Web Snippets: Movie ratings project part 1 (data ingestion)

link to github

ADD USER
sudo useradd hduser

CREATE DIRECTORY
hdfs dfs -mkdir /hackerday_ratings

LIST CREATED DIRECTORY
hdfs dfs -ls /

ADD NEW USER
sudo usermod -G hadoop hduser

CHECK FOR EXISTING USER
id hduser

CREATE PWD FOR THE USER
sudo passwd hduser

CHANGE THE OWNERSHIP FOR THAT FILE
hdfs dfs -chown -R hduser:hadoop /hackerday_ratings

Login as root

hdfs dfs -chown -R hduser:hadoop /hackerday_ratings

CHECK FOR OWNERSHIP CHANGES
hdfs dfs -ls /

HIVE

CREATE DATABASE

CREATE DATABASE  hackerday_ratings;
use hackerdayday_ratings;
create table sample(id int);
insert into table sample values(2);

select * from sample;

WE CAN LOGIN TO HIVE USING THIS COMMAND TO
sudo -u hdfs hive

CREATE A SAMPLE FILE
vi sample.txt
ctrl+I
type
1 student1
2 student2

press esc + :wq

MOVE THE FILE TO HDFS
hdfs dfs -put sample.txt /hackerday_ratings

CHECK THE SIZE OF THE INDIVIDUAL FILES IN THE DIRECTORY
:vagrant/lambda$ hdfs dfs -du -h /hackerday_ratings

CHECK IF FILE EXISTS
hdfs dfs -ls /hackerday_ratings

fields terminated by ' ' \\How rows are 
lines terminated by '\n'\\ How lines are seperated

drop table if exists sample;
create table sample
(id int, name varchar(10))
# # #
§ **Stated task 1**: Copy out the entries below line for line without changing anything, and leave out the pictures.

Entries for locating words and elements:
# # #
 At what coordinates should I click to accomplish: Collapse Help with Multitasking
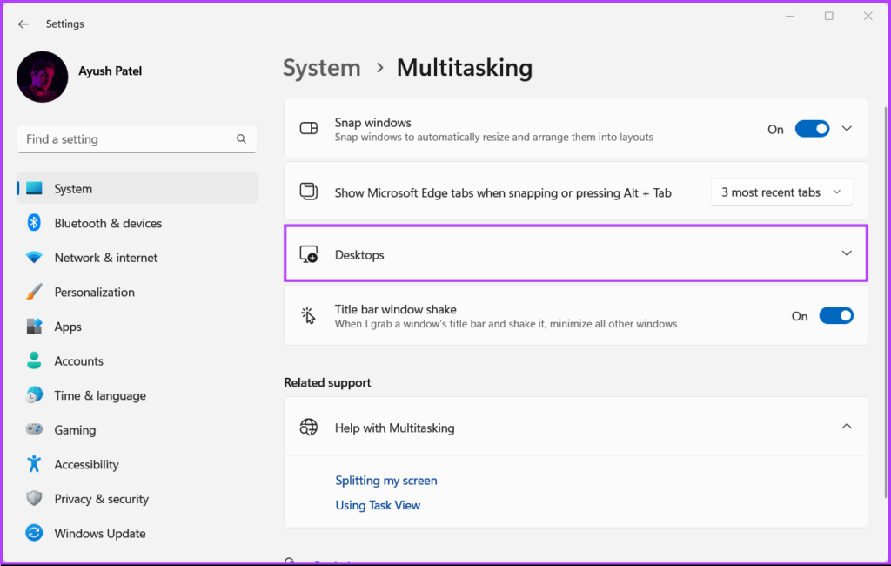(846, 427)
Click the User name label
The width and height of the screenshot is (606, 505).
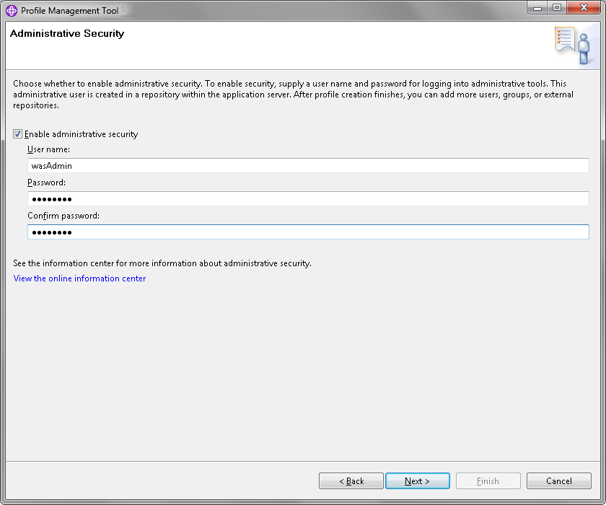tap(49, 149)
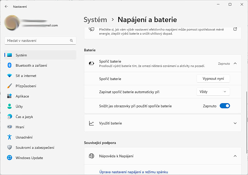Image resolution: width=248 pixels, height=175 pixels.
Task: Collapse the Spořič baterie section
Action: (235, 63)
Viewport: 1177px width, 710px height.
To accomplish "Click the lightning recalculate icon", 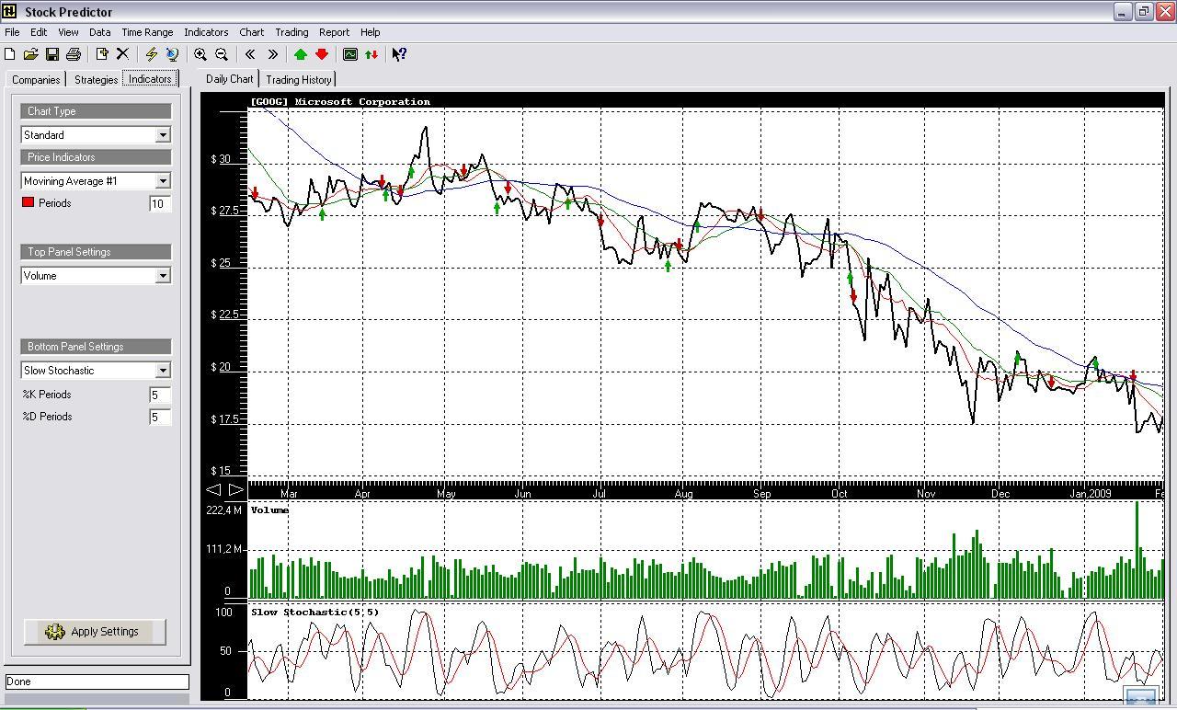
# # #
§ **Stated task 2**: Write what comes next in the movie ratings ingestion notes, starting after the last line shown.

§ **Reply 1**:
 At what coordinates should I click to accomplish: Collapse Help with Multitasking
(846, 427)
Click the User name label
The width and height of the screenshot is (606, 505).
tap(49, 149)
Image resolution: width=248 pixels, height=175 pixels.
Task: Collapse the Spořič baterie section
Action: (235, 63)
Viewport: 1177px width, 710px height.
To accomplish "Click the lightning recalculate icon", 

§ **Reply 2**:
row format delimited
fields terminated by ' '  
lines terminated by '\n'\\ 
location 'hdfs://172.31.21.255:8020/hackerday_ratings/';

Note we would get the ip when we connect to EMR using putty

INCREASING PERFORMANCE IN HIVE

By default hive runs as a map reduce job
Data gets into the mapper
Mapper data is stored into the local file system
From local file system it would go to the reducer
From the reducer it would go to the final ouput

Note: After every mapper phase data gets spilled to the disk
When the reducer wants to capture the data the hardware would have its own IO

To increase performance and reduce the overhead tez was built
Tez which would have the output of the mapper phase in memory

WE CAN USE SET AND CHANGE THE EXECUTION ENGINE

SET hive.execution.engine=mr;
 hive.execution.engine=tez;

SET COMMAND

Used for changing configuration in hivemapper task
set the usage of the cluster

CHANGE MAP REDUCE TASK
If we want to change map reduce task
Note: we can specify how many task we want to run
By default it is -1 (there would be no limit to it)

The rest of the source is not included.